Fudgy Oreo Brownies with Raspberries – Gooey chocolate brownies with a double layer of Oreo cookies and raspberries. Because fresh fruit in brownies cancels out the chocolate, right? These easy chocolate brownies have freshness from the fruit and crunch from the biscuits.
Who doesn’t love a brownie? In fact, I love a brownie more than is strictly healthy. (Come to think of it, I’m not sure brownie and healthy even be used in the same sentence.)
So, on a day when I was short of time and a last minute birthday bake was required, this idea popped into my head. Because, what’s better than a gooey chocolate brownie? An Oreo Brownie with Raspberries!
The Oreo cookies add crunch, the fruit adds freshness, all with a backdrop of deliciously dense and decadent chocolate.
How do you make Chocolate Brownies?
Start by melting your chocolate, butter and sugar together and mixing your flour and eggs, all in the same saucepan. This recipe is based on a much loved Nigella brownie recipe, with numerous tweaks. I love the Nigella brownie method as it’s such an easy way to make gooey chocolate brownies.
This recipe adds in Oreos and Raspberries too, just simply layered into your baking tin with the brownie batter.
I use disposable foil baking trays for this recipe as they are the perfect size, save on washing up and mean these are so easy to transport or give as gifts. I like these disposable foil trays from Amazon.
Tips for making the Oreo Brownies with Raspberries:
- These gooey chocolate brownies will be quite soft because of the fresh fruit. You can keep them in the fridge until serving to make them firmer.
- Don’t overbake them, cook until only just set.
- Be sure to resist and let them cool down fully before cutting. They will fall into a mess if you cut them before they are cold.
- Serve them for dessert with vanilla ice cream or, of course, piled high and topped with candles for a birthday.
- I use disposable foil tins like these as they are super easy to transport: Pack Of 6 Foil Tray Bakes
- I used my favourite Callebaut chocolate for this recipe. This chocolate is just amazing, it melts so well and really makes a difference to any recipe. When you buy it in bulk (1kg bags at a time) from Amazon it works out about the same price as supermarket chocolate.

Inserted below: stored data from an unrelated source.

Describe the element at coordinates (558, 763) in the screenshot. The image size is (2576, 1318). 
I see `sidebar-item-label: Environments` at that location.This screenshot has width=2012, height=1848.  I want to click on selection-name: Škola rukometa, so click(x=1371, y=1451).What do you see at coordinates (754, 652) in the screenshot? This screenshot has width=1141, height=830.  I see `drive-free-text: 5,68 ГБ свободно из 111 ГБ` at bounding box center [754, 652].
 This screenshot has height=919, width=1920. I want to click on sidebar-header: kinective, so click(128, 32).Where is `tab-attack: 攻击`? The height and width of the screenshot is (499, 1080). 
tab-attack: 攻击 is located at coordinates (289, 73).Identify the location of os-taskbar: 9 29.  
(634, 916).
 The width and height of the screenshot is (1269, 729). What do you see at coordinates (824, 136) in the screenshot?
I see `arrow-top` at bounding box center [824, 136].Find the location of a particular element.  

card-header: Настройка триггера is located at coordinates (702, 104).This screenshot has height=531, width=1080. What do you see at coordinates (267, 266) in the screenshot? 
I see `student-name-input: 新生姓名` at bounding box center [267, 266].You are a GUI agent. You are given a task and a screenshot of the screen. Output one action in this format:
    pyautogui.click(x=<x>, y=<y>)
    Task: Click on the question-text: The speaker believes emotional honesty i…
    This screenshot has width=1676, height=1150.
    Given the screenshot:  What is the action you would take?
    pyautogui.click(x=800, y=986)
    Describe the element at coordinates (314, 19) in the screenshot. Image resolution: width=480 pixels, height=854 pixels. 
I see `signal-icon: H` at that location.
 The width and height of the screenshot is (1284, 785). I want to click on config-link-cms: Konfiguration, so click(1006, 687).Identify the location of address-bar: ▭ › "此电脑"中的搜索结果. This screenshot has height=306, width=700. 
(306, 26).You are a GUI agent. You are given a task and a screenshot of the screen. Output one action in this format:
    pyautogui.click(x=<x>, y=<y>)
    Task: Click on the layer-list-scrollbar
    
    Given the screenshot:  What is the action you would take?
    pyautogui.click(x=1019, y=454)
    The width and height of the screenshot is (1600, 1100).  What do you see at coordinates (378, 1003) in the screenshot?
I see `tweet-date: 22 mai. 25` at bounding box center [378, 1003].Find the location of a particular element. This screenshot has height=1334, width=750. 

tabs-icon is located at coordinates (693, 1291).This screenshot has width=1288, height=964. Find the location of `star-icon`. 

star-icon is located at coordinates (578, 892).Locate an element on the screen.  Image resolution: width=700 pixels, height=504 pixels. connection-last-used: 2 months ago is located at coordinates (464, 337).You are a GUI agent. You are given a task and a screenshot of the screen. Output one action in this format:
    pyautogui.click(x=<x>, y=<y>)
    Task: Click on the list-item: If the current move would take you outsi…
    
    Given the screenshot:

A good investment I think as it really does make SUCH a different.
Hope you enjoy this recipe as much as we do. I’d love to know how you got on and what you thought of it if you make the Oreo Brownies with Raspberries recipe. Please rate the recipe and leave me a comment below if you do.
Also, if you fancy showing me a photo by tagging me on Instagram (@tamingtwins) I LOVE to see your creations.
How to make the Oreo Brownies with Raspberries:
Oreo Brownies with Raspberries
- 200 g 70% Dark chocolate
- 100 g Milk chocolate
- 250 g Salted butter you can use unsalted if it's all you have, just add a pinch of salt, it helps to bring out the chocolate flavours
- 300 g Soft light brown sugar
- 4 Large eggs
- 175 g Plain flour
- 200 g Fresh raspberries
- 154 g pack of Oreos roughly chopped into quarters
- Pre-heat the oven to 180C.
- Grease a 32cm x 20cm disposable foil baking tin.
- Melt the chocolates, butter and sugar together over a low heat.
- Once they are melted, remove from the heat and leave to cool for 5 or 10 minutes.
- Beat in each egg, one by one.
- Stir in the flour.
- Put half of the batter in each of the tin to cover the base.
- Spread half of your raspberries and half or your chopped Oreos over this batter evenly, so you get some in each bite.
- Spread the rest of the batter over the top.
- Put the remaining raspberries and Oreos on top of this.
- Bake for about 25 minutes. A skewer should come out only just clean. You could test at 20 minutes and again at 23 minutes just in case.
- As always, remember that depending on your oven and the tin size you use it could take up to 10 minutes longer, but please please try not to overcook them. Brownies are always better under-done than over.